Ironia a parte, il nodo politico fondamentale della questione è che l’Europa si muove con tempi incompatibili rispetto alla velocità della trasformazione industriale globale. L’Italia, dal canto suo, a parte le battute del Ministro, va ancora più a rilento.
In ogni caso, mentre Bruxelles discute pacchetti omnibus, revisioni normative, consultazioni e meccanismi di salvaguardia, la Cina continua a produrre su scala gigantesca e gli Stati Uniti continuano ad attirare investimenti industriali attraverso sussidi, protezionismo tecnologico ed energia relativamente più competitiva.
Nel frattempo l’industria europea resta schiacciata nel mezzo. Su questo punto il governo italiano sta cercando di imporre una narrativa molto precisa. L’Europa avrebbe sacrificato competitività industriale e politica energetica sull’altare di un eccesso di regolazione ideologica: ETS, CBAM, politiche sulle emissioni e obblighi sull’elettrico.
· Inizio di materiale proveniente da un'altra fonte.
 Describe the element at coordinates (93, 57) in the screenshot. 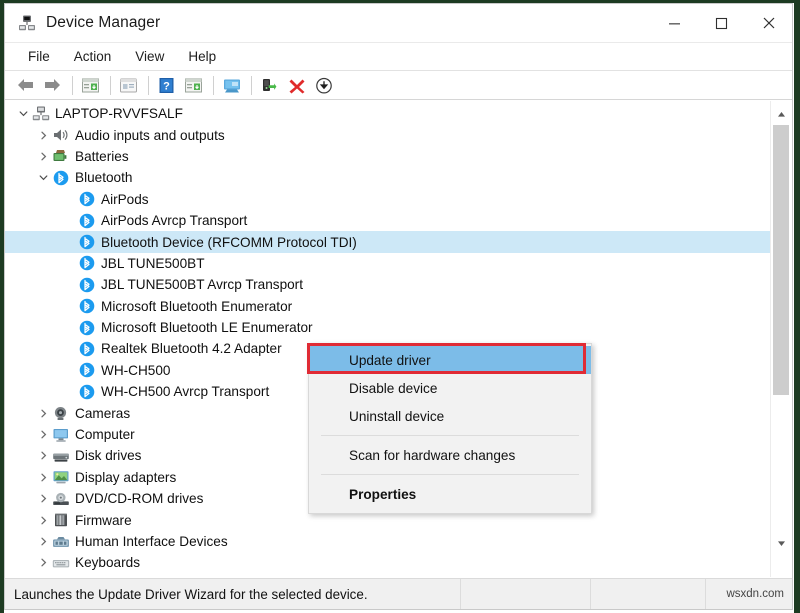

I see `menu-action: Action` at that location.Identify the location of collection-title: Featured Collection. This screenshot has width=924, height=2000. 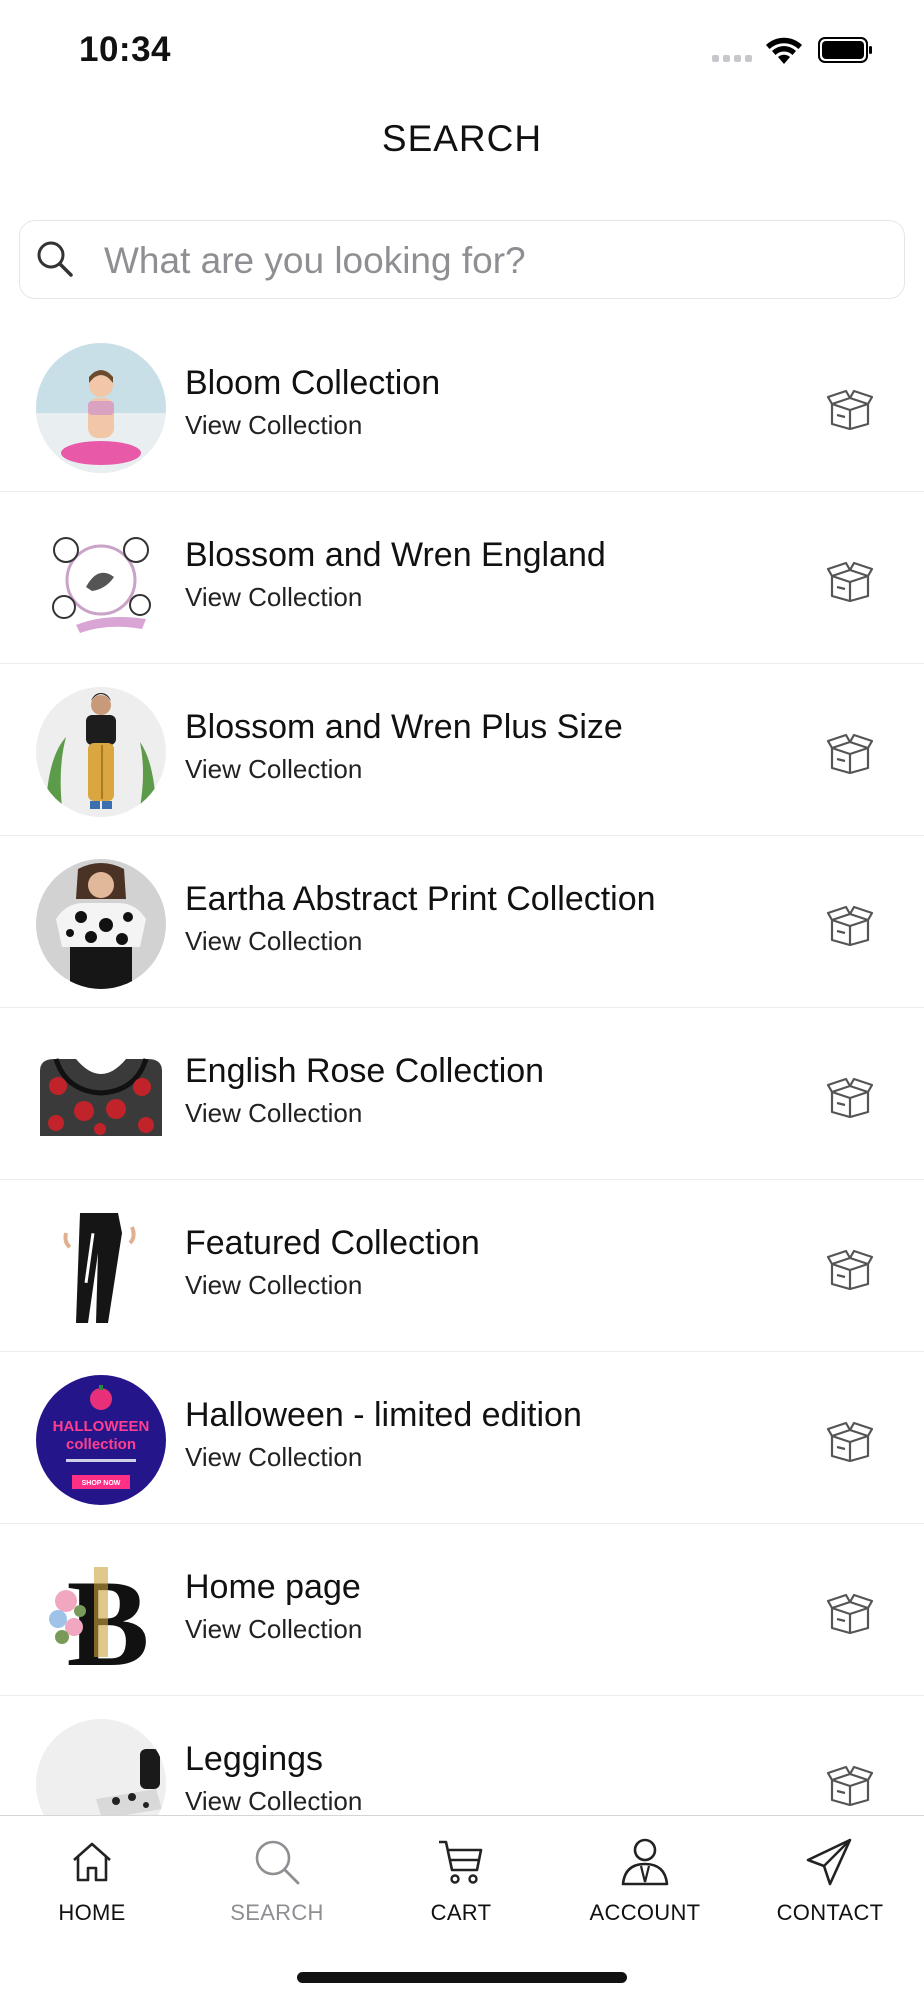
(332, 1243). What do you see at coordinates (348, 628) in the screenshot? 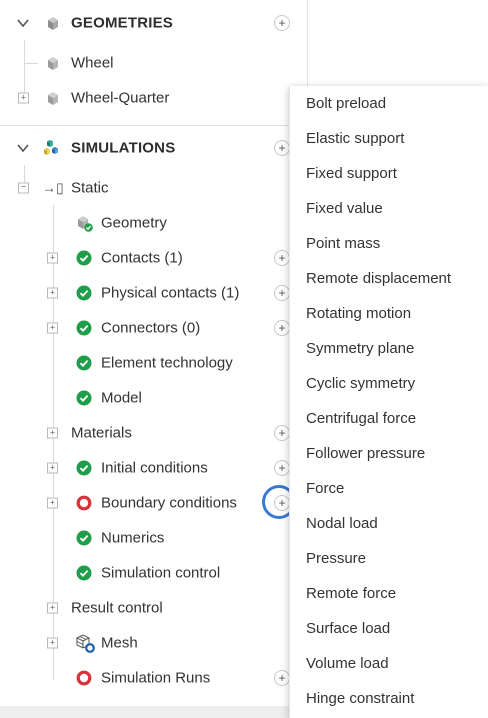
I see `menu-item-surface-load: Surface load` at bounding box center [348, 628].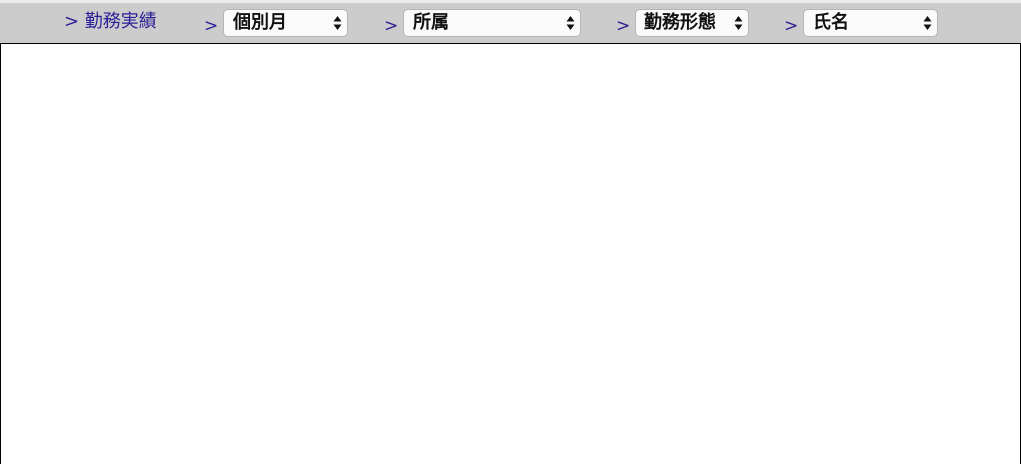  What do you see at coordinates (870, 23) in the screenshot?
I see `name-select: 氏名` at bounding box center [870, 23].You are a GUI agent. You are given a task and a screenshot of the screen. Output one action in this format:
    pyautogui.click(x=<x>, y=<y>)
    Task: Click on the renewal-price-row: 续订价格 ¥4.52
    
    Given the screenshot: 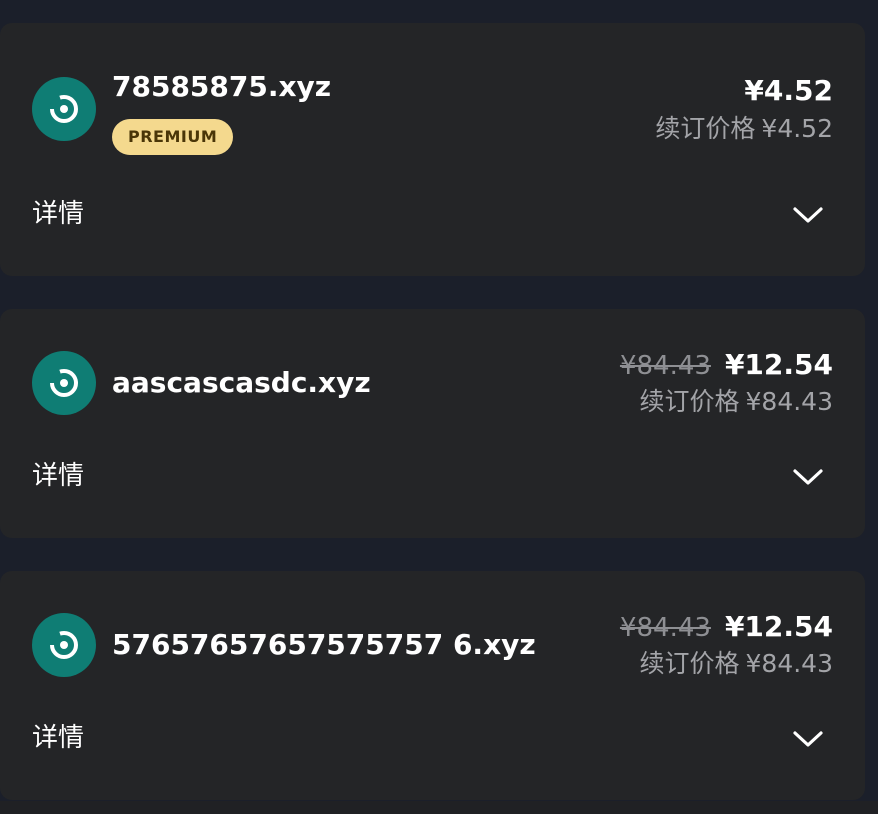 What is the action you would take?
    pyautogui.click(x=744, y=129)
    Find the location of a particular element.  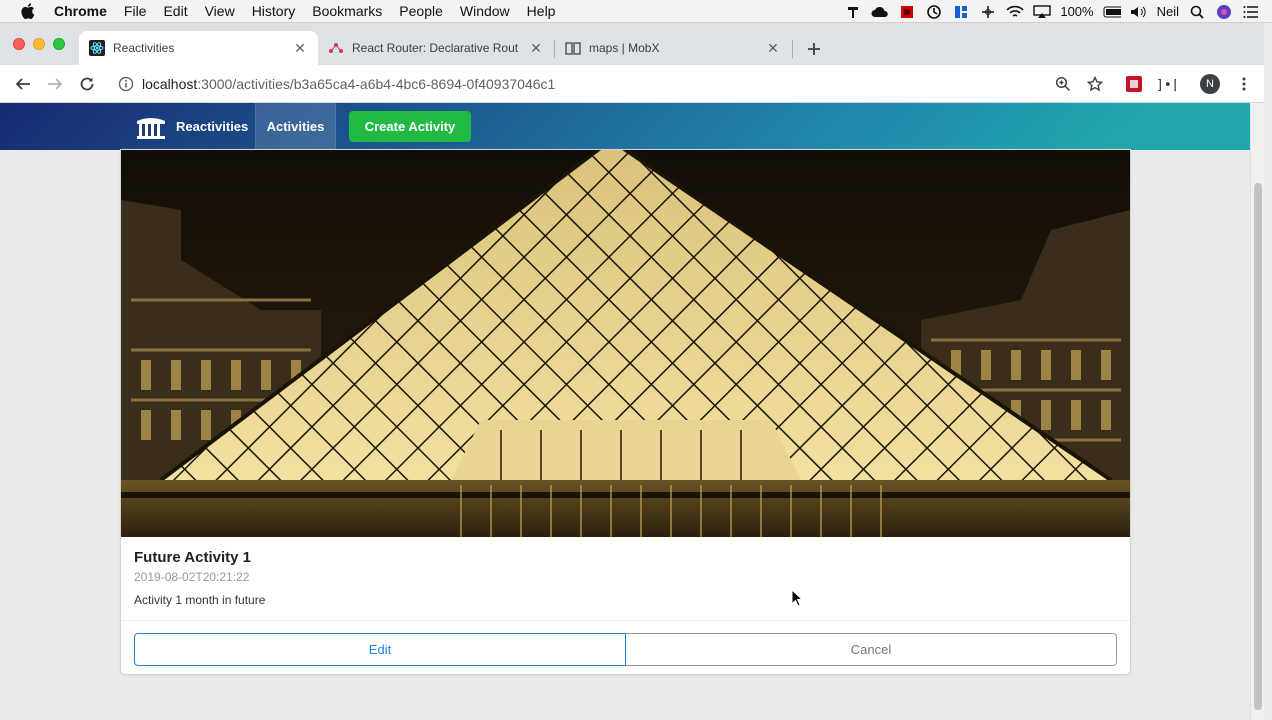

battery-percent: 100% is located at coordinates (1077, 12).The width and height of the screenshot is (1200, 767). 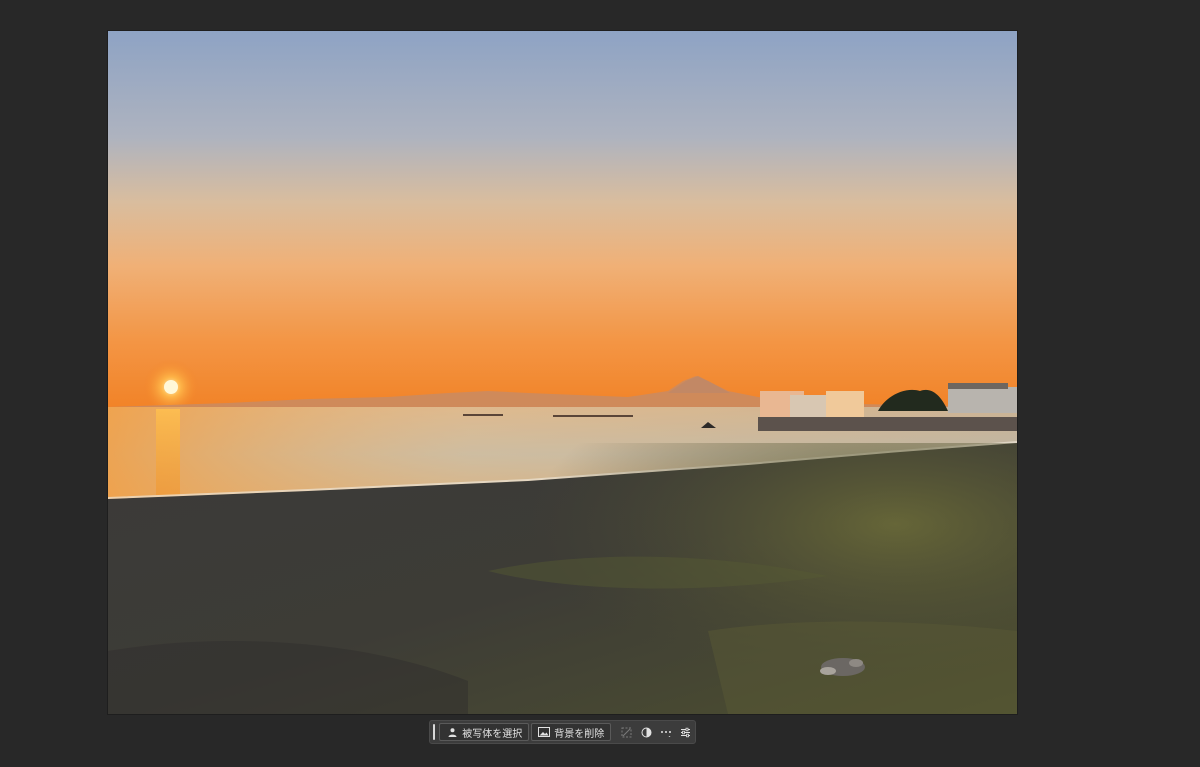 I want to click on more-options-icon, so click(x=666, y=732).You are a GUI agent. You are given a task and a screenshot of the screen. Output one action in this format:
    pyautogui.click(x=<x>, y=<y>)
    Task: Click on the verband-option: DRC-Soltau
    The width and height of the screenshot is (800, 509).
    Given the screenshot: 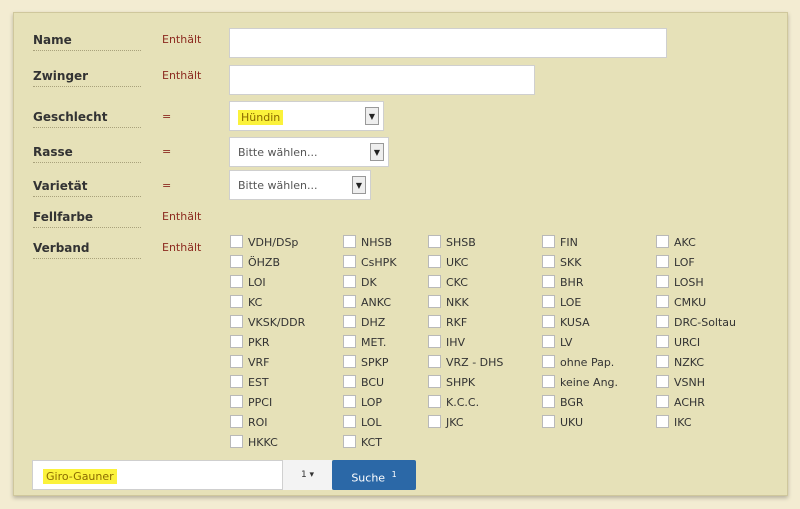 What is the action you would take?
    pyautogui.click(x=696, y=322)
    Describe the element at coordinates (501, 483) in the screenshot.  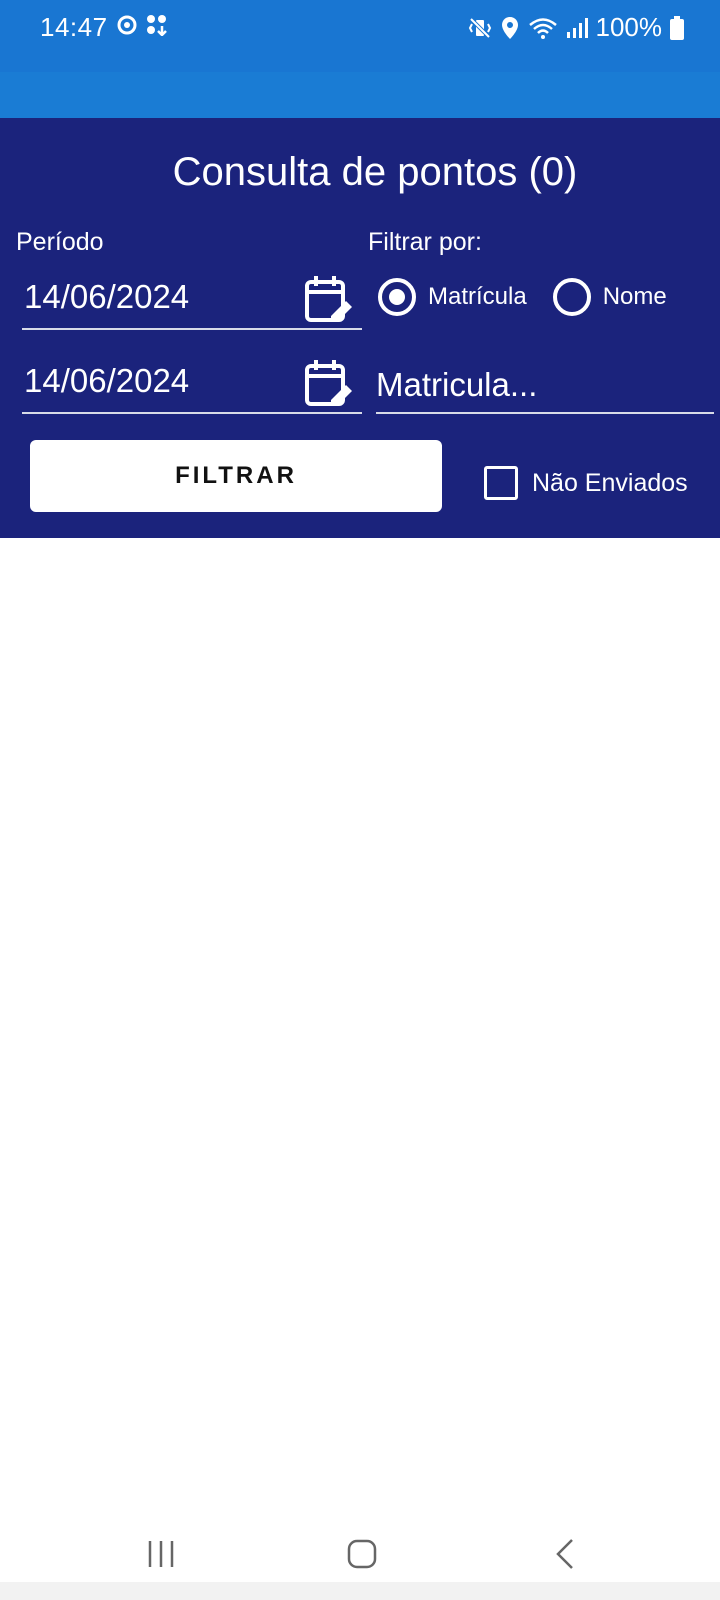
I see `nao-enviados-checkbox` at that location.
Una contestazione dell’intera filosofia industriale europea degli ultimi anni che, per certi versi, sta guadagnando consenso anche fuori dall’Italia. Perché nel frattempo qualcosa è cambiato radicalmente nello scenario globale. La guerra energetica, il conflitto in Medio Oriente, la frammentazione commerciale, la corsa ai semiconduttori, la sovrapproduzione cinese e il protezionismo americano hanno trasformato l’industria in un tema di sicurezza strategica.
Non si tratta più soltanto economia. Energia, manifattura, filiere tecnologiche e capacità produttiva iniziano a essere percepite come elementi di sovranità geopolitica.
Ed è probabilmente questo il vero trauma europeo. Per decenni l’Unione ha costruito il proprio modello economico sull’idea che commercio globale, regole multilaterali e integrazione dei mercati avrebbero progressivamente ridotto il peso della competizione geopolitica. Oggi invece si ritrova dentro uno scenario dove Stati Uniti e Cina praticano apertamente politiche industriali aggressive mentre Bruxelles cerca ancora di capire come conciliare mercato unico, transizione ecologica, aiuti di Stato e competitività produttiva.
Ed è proprio qui che emerge la grande contraddizione delle scelte di politica economica di Bruxelles. L’Europa vuole contemporaneamente restare il continente della regolazione avanzata, della sostenibilità, del libero mercato, della concorrenza aperta e della produzione industriale ad alta competitività. Il problema è che il resto del mondo sta progressivamente scegliendo priorità molto più brutali: sicurezza economica, controllo delle filiere e sovranità produttiva.
Nei corridoi di Palazzo Berlaymont sembrano essersene accorti improvvisamente.
Per questo il tono delle dichiarazioni europee sta cambiando così rapidamente. Fino a poco tempo fa parlare di protezione industriale sembrava quasi una deviazione populista. Oggi la Commissione discute apertamente di salvaguardia produttiva, accelerazione industriale e difesa della manifattura europea.
Il punto è capire se tutto questo arrivi in tempo. Perché la sensazione che attraversa il dibattito industriale europeo del 2026 è piuttosto chiara: il continente sta iniziando soltanto ora a reagire a una trasformazione che Cina e Stati Uniti hanno iniziato a pianificare almeno dieci anni fa.